Microsoft assumes responsibility for security lapses addressed in congressional hearing
In the aftermath of a series of high-profile cyberattacks in May 2023, Microsoft has announced that it will take full responsibility for the security failures outlined in a report by the U.S. Cyber Safety Review Board (CSRB). The report concluded that the attacks, which targeted the Microsoft Exchange Online environment and led to the theft of about 60,000 U.S. State Department emails and the compromise of the account of U.S. Commerce Secretary Gina Raimondo, were entirely preventable.
The CSRB's report, released in March, highlighted significant security culture deficiencies at Microsoft and urged substantial reforms. Key recommendations include an overhaul of Microsoft’s security culture, the public sharing of a concrete security reform plan, improved communication transparency and responsiveness, strengthened operational security controls, addressing risks from outsourcing critical support work, and avoiding vendor lock-in and anticompetitive licensing.
Microsoft has invited the Cybersecurity and Infrastructure Security Agency (CISA) for a detailed briefing on the steps it is taking to meet these recommendations and enhance its security posture. The company's board of directors is set to finalize these plans on Friday.
Brad Smith, vice chair and president of Microsoft, will testify before the U.S. House Committee on Homeland Security on Thursday afternoon.

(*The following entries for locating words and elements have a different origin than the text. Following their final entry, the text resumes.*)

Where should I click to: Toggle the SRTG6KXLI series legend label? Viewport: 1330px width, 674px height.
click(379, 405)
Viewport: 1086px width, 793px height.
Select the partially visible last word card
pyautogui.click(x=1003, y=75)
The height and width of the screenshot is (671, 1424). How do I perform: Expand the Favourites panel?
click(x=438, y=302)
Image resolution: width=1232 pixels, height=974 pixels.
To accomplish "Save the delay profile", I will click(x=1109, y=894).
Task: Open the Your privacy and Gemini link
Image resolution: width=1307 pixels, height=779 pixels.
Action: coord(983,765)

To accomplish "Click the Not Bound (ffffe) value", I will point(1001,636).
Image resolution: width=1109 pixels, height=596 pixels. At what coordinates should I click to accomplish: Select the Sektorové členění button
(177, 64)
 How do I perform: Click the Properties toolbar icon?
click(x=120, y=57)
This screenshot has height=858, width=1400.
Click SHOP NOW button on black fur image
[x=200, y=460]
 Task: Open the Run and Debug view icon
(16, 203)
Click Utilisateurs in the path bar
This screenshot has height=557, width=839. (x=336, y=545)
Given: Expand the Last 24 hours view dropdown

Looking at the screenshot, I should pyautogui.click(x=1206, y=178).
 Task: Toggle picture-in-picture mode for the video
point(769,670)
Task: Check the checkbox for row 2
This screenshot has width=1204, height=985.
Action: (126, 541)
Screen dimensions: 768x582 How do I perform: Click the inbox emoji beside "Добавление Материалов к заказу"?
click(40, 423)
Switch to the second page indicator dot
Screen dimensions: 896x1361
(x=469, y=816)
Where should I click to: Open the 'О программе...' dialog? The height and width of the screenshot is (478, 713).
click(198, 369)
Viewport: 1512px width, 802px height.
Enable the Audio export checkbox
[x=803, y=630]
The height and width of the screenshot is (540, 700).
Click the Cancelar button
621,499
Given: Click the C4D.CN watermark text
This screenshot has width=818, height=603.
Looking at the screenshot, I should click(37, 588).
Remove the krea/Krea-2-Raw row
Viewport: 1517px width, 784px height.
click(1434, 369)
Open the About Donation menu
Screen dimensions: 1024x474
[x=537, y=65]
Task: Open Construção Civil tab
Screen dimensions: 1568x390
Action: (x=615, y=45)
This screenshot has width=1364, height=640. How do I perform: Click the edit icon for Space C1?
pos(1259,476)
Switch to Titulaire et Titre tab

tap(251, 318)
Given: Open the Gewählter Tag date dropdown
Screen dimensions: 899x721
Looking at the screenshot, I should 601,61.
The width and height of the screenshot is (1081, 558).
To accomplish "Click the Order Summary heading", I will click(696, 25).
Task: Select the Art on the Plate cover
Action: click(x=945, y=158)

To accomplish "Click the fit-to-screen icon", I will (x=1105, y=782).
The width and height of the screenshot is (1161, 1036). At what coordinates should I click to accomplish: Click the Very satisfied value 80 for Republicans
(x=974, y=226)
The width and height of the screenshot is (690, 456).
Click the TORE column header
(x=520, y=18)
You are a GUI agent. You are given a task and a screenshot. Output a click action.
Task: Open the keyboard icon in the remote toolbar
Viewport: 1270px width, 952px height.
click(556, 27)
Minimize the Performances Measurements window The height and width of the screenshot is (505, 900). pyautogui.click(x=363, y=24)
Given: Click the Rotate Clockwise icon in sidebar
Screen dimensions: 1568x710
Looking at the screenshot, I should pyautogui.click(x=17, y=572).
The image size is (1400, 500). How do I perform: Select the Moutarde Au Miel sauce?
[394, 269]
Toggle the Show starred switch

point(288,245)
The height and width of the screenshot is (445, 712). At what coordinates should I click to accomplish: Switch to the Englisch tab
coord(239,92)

In his written testimony, Smith stated that nation-state activity has become more intense and sophisticated, with 345 million attacks attempted against Microsoft customers on a daily basis.
In addition to the attacks linked to China, a separate attack beginning in late 2023 from the Russia-linked Midnight Blizzard threat group led to the compromise of senior executives at Microsoft, resulting in the theft of credentials that could be used to access federal agencies.
Critics have argued that Microsoft should have been held accountable for its lapses in a much more meaningful way, particularly in light of its foothold in key federal agencies. Microsoft closely collaborates on security issues with the U.S. government and key allies, but some have questioned the extent of this collaboration in the face of the recent cyberattacks.
To address these concerns, Microsoft is planning to link senior executive compensation to meeting internal security goals. The company operates data centers in 32 countries around the world and has invited CISA for a detailed briefing on its security measures.
Smith emphasized that any day Microsoft falls short on cybersecurity is a bad day for cybersecurity and a terrible moment at Microsoft. He stressed the importance of striving for perfection in protecting cybersecurity and implementing the CSRB's recommendations to prevent future nationwide cyber incidents.
[1] U.S. Cyber Safety Review Board, "Microsoft Exchange Server Vulnerabilities Compromised On-Premises Installations Worldwide," March 2023. [2] Microsoft, "Security Advisory Advisory 2200006: Microsoft Exchange Server Zero-Day Vulnerabilities," March 2023. [3] U.S. Cyber Safety Review Board, "SolarWinds Supply Chain Attack: A Technical Analysis," March 2021. [4] U.S. Cyber Safety Review Board, "SolarWinds Supply Chain Attack: A National Security Review," December 2020.
- The report by the U.S. Cyber Safety Review Board (CSRB) released in March highlighted the need for Microsoft to overhaul its security culture and implement substantial reforms, including addressing privacy concerns and strengthening operational security controls.
- Microsoft invited the Cybersecurity and Infrastructure Security Agency (CISA) for a detailed briefing on the steps it is taking to enhance its security posture, improving cloud security and operational security controls.
- Critics argue that Microsoft should be held accountable for its lapses in a more meaningful way, particularly in light of its involvement in key general-news events like cyberattacks and its foothold in federal agencies.
- In light of various cyberattacks and politically significant events, Brad Smith, vice chair and president of Microsoft, stressed the importance of prioritizing cybersecurity and striving for perfection, linking senior executive compensation to meeting internal security goals.